While the OpenCL specification does not describe the return value in such cases, current OpenCL implementations do return an error. For VOCL, however, since every OpenCL operation translates into a network operation, significant overhead can occur for nonblocking operations if the VOCL library has to wait until the OpenCL request is transferred over the network, a local GPU operation is initiated by the VOCL proxy, and the return code sent back.

We believe this is an oversight in the OpenCL specification since all other specifications or user documents that we are aware of (including MPI, CUDA, and InfiniBand) do not require nonblocking operations to return such errors—the corresponding wait-for-completion operation can return these errors at a later time. In our implementation, therefore, we assume this behavior and return such errors during the corresponding wait operation.

31.5   EXPERIMENTAL EVALUATION

In this section, we evaluate the efficiency of the proposed VOCL framework. First, we analyze the overhead of individual OpenCL operations with VOCL. Then, we quantitatively evaluate the VOCL framework with several application kernels: SGEMM/DGEMM, matrix transpose, N-body [10], and Smith‒Waterman [11, 12], of which SGEMM/DGEMM and N-body are compute intensive, while the others are data-transfer bound.

The compute nodes used for our experiments are connected with QDR InfiniBand. Each node is installed with two Magny-core AMD CPUs with host memory of 64 GB and two NVIDIA Tesla M2070 GPU cards, each with 6-GB global memory. The two GPU cards are installed on two different PCIe slots, one of which shares the PCIe bandwidth with the InfiniBand adapter as shown in Figure 31.9. The computing nodes are installed with the Centos Linux OS and the CUDA 3.2 toolkit. We use the MVAPICH2 [13] MPI implementation. Each of our experiments was conducted three times and the average reported.

image

FIGURE 31.9. GPU confi guration and the scenario for the bandwidth rest.

TABLE 31.4. Overhead of OpenCL API Functions for Resource Initialization/Release(Unit: ms)

image

31.5.1   Microbenchmark Evaluation

In this section, we study the overhead of various individual OpenCL operations using the SHOC benchmark suite [14] and a benchmark suite developed within our group.

Excerpted data –
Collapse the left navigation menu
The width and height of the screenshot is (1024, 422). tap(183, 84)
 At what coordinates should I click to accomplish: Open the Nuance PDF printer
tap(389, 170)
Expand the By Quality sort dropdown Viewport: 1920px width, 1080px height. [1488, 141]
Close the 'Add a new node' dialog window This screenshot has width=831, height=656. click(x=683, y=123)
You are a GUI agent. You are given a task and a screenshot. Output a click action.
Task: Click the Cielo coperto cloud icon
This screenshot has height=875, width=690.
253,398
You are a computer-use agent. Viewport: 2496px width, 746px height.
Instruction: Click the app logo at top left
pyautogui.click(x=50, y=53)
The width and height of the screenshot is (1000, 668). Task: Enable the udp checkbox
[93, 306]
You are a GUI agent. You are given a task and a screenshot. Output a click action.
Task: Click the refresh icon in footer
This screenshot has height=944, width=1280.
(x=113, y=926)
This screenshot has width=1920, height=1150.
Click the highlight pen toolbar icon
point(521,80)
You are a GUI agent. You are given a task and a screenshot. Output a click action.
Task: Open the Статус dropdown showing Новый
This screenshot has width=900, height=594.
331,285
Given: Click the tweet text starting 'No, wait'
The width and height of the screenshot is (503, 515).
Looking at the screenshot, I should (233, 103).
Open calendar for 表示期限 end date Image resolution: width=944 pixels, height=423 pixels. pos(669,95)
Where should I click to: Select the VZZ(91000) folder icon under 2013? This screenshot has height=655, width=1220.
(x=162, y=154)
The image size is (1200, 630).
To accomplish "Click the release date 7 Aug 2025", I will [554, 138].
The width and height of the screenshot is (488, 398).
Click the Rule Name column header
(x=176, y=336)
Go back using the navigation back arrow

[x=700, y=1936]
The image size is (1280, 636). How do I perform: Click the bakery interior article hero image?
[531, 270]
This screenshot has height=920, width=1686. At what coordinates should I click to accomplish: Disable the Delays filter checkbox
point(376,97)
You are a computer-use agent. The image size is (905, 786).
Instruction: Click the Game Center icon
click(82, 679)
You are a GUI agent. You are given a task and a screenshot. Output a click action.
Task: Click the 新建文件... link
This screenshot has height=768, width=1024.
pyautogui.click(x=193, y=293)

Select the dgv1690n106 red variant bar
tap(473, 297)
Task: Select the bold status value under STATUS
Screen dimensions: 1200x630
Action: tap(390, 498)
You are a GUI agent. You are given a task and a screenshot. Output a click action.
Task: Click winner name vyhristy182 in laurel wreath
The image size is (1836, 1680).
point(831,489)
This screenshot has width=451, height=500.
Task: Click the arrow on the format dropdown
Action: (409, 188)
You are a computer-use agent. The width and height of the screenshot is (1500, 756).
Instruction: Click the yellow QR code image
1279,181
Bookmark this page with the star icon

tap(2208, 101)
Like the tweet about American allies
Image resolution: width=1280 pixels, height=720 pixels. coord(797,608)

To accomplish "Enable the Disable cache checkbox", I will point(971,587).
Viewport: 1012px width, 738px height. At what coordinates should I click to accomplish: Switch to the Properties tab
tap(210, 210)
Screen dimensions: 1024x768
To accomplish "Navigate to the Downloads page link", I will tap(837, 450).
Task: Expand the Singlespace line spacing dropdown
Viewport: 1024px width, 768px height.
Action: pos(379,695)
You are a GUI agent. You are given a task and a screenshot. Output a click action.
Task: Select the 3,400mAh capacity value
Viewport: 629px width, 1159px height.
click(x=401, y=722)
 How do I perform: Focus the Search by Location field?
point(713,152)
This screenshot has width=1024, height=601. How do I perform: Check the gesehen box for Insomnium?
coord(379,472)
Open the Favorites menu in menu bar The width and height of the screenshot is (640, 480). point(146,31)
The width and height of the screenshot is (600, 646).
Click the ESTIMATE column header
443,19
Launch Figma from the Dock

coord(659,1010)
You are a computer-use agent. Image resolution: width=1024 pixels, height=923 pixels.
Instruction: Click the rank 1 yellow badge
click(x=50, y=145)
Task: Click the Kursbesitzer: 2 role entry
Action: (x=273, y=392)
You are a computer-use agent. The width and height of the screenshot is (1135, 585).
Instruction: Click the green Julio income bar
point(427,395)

What you will do – List the application kernels named in the VOCL excerpt for evaluating the framework.

Written response – SGEMM/DGEMM, matrix transpose, N-body, Smith‒Waterman